Time series database infix iox source code learning vi-1 (partition of data writing)

Welcome to the official account:

The previous chapter talked about how to create a database and how to save the description information of the database. For details, see: https://my.oschina.net/u/3374539/blog/5025128

This chapter records how data is written and saved. It will be written in two parts:

  • An introduction to how partitioning is done
  • An introduction to specific writing

When it comes to data writing, you must be able to connect to the server. IOx project provides a variety of ways to interact with the server, namely Grpc and Http. Based on these two communication methods, it also extends and supports influxdb2_client and influxdb_iox_client.

Based on influxdb_iox_client I wrote an example of data writing and query to observe how the interface is organized.

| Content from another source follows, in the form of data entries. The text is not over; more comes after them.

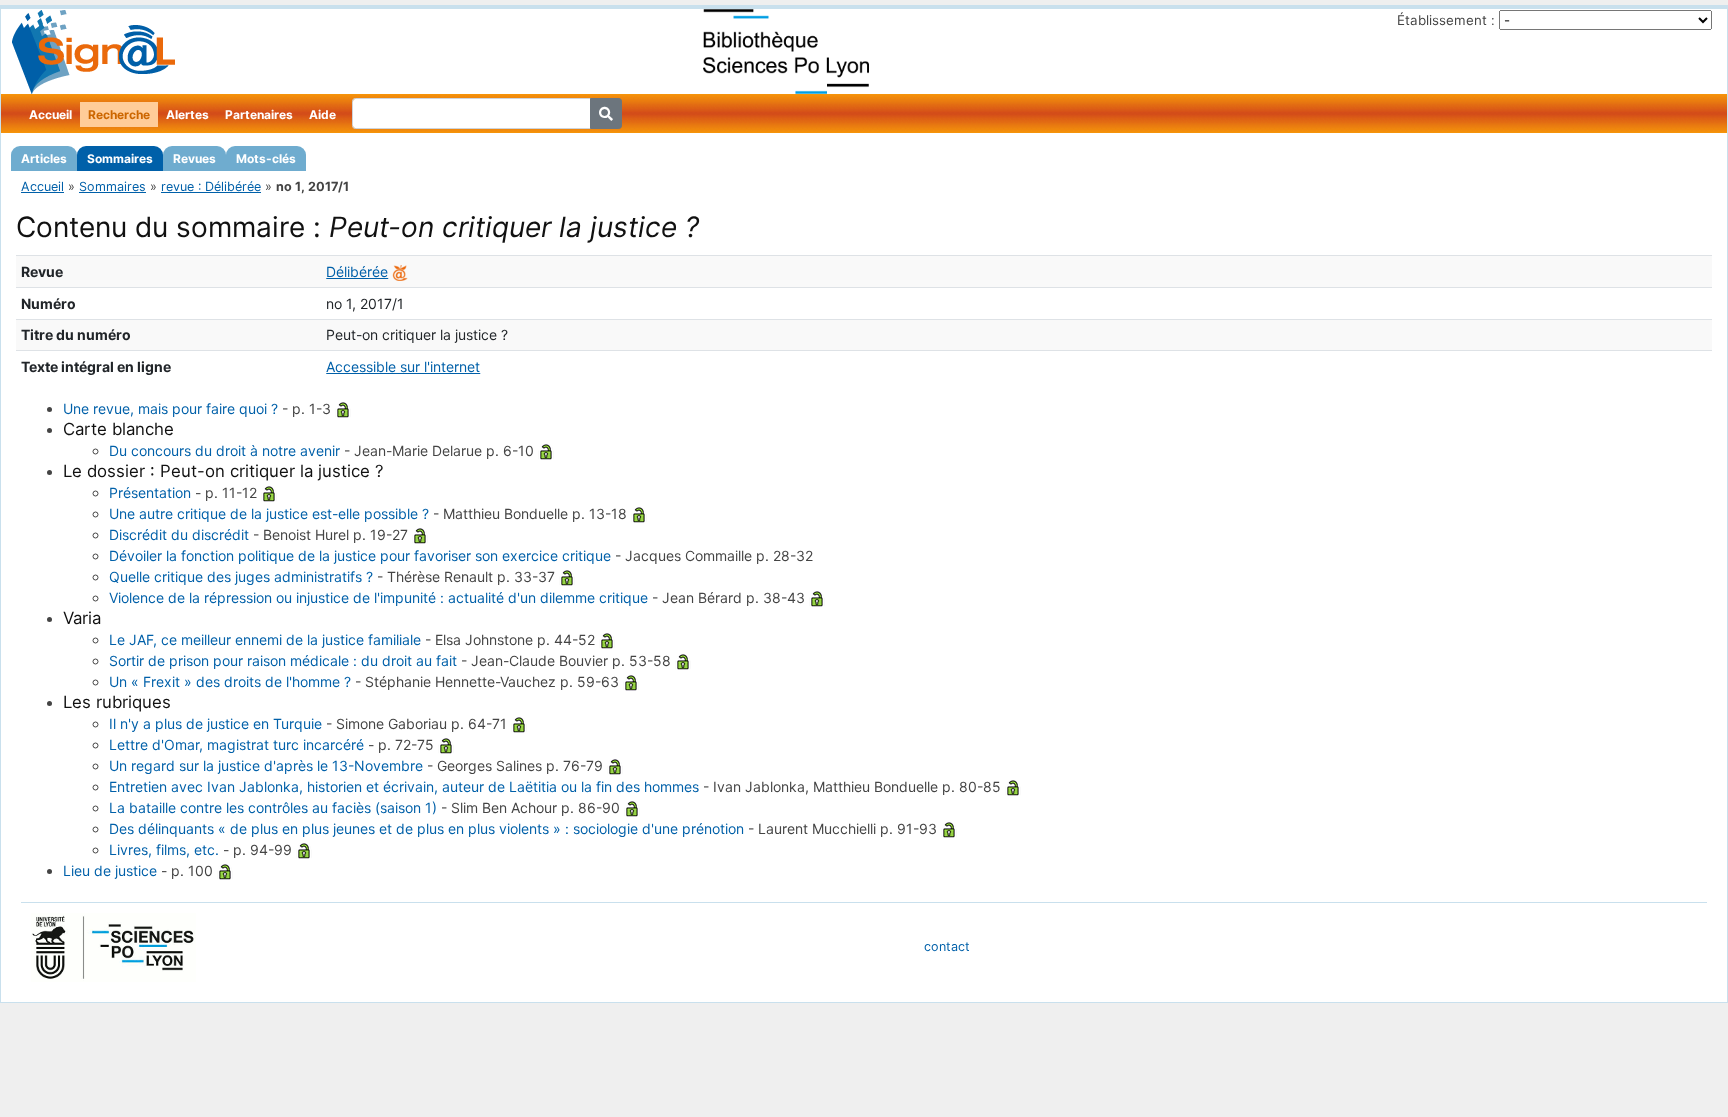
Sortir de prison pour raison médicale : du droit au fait (283, 660)
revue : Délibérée (211, 186)
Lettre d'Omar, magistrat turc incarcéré (236, 744)
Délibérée (357, 271)
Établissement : (1446, 20)
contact (947, 946)
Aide (322, 114)
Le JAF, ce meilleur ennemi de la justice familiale (265, 639)
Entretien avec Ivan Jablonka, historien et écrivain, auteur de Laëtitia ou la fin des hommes (404, 786)
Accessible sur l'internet (403, 366)
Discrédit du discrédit (179, 534)
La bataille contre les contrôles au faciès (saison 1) (273, 807)
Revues (194, 158)
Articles (44, 158)
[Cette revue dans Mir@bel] (400, 271)
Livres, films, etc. (164, 849)
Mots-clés (266, 158)
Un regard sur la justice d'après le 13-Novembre (266, 765)
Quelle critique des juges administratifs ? (241, 576)
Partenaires (259, 114)
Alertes (187, 114)
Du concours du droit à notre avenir (224, 450)
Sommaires (120, 158)
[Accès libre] (343, 408)
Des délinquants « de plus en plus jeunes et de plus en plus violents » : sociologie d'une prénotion (426, 828)
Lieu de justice (110, 870)
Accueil (50, 114)
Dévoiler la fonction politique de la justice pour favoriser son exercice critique (360, 555)
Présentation (150, 492)
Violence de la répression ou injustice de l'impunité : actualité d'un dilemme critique (378, 597)
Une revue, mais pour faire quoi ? (170, 408)
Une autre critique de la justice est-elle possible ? (269, 513)
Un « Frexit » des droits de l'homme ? (230, 681)
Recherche (119, 114)
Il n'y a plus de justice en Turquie (215, 723)
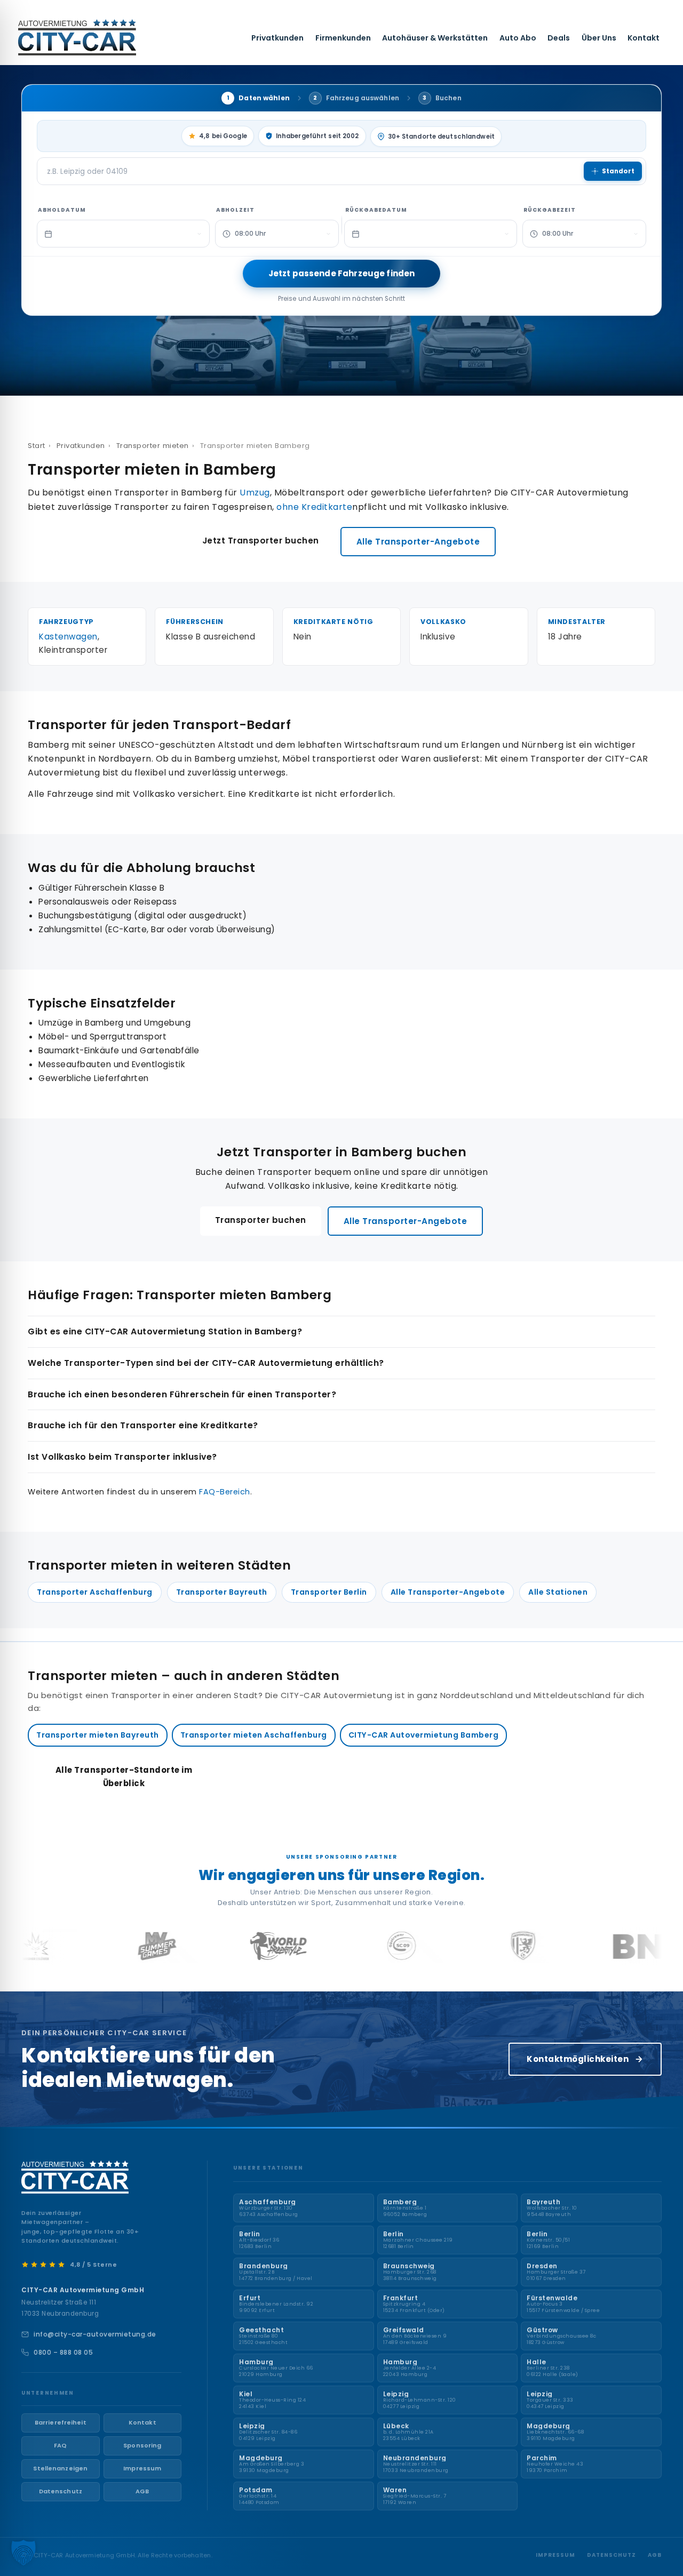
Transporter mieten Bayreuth (97, 1735)
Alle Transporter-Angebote (418, 541)
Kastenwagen (68, 636)
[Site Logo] (77, 37)
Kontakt (644, 38)
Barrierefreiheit (60, 2422)
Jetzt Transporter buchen (260, 540)
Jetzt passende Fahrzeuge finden (341, 273)
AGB (142, 2491)
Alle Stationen (557, 1592)
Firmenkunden (343, 38)
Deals (558, 38)
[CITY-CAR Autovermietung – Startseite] (75, 2177)
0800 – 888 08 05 (63, 2352)
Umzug (255, 492)
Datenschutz (60, 2491)
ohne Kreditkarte (314, 507)
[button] (23, 2552)
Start (36, 446)
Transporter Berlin (329, 1592)
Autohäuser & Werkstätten (435, 38)
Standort (618, 171)
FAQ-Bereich (224, 1491)
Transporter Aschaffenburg (95, 1592)
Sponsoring (142, 2445)
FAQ (60, 2445)
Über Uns (599, 38)
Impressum (142, 2468)
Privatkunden (277, 38)
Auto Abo (517, 38)
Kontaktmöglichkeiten (578, 2059)
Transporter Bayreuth (221, 1592)
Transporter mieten (152, 446)
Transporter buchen (260, 1220)
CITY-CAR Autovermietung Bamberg (423, 1735)
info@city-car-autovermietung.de (95, 2334)
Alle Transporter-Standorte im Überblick (124, 1776)
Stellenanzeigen (60, 2468)
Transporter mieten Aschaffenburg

The code is as follows:

#[tokio::main]
async fn main() {
    {
        let connection = Builder::default()
            .build("http://127.0.0.1:8081")
            .await
            .unwrap();
        write::Client::new(connection)
            .write("a", r#"myMeasurement,tag1=value1,tag2=value2 fieldKey="123" 1556813561098000000"#)
            .await
            .expect("failed to write data");
    }

    let connection = Builder::default()
        .build("http://127.0.0.1:8081")
        .await
        .unwrap();

    let mut query = flight::Client::new(connection)
        .perform_query("a", "select * from myMeasurement")
        .await
        .expect("query request should work");

    let mut batches = vec![];

    while let Some(data) = query.next().await.expect("valid batches") {
        batches.push(data);
    }

    let format1 = format::QueryOutputFormat::Pretty;
    println!("{}", format1.format(&batches).unwrap());
}


+------------+--------+--------+-------------------------+
| fieldKey   | tag1   | tag2   | time                    |
+------------+--------+--------+-------------------------+
| 123        | value1 | value2 | 2019-05-02 16:12:41.098 |
| 123        | value1 | value2 | 2019-05-02 16:12:41.098 |
| fieldValue | value1 | value2 | 2019-05-02 16:12:41.098 |
| fieldValue | value1 | value2 | 2019-05-02 16:12:41.098 |
| 123        | value1 | value2 | 2019-05-02 16:12:41.098 |
+------------+--------+--------+-------------------------+

Because I ran it several more times, I can see that the data is repeatedly inserted.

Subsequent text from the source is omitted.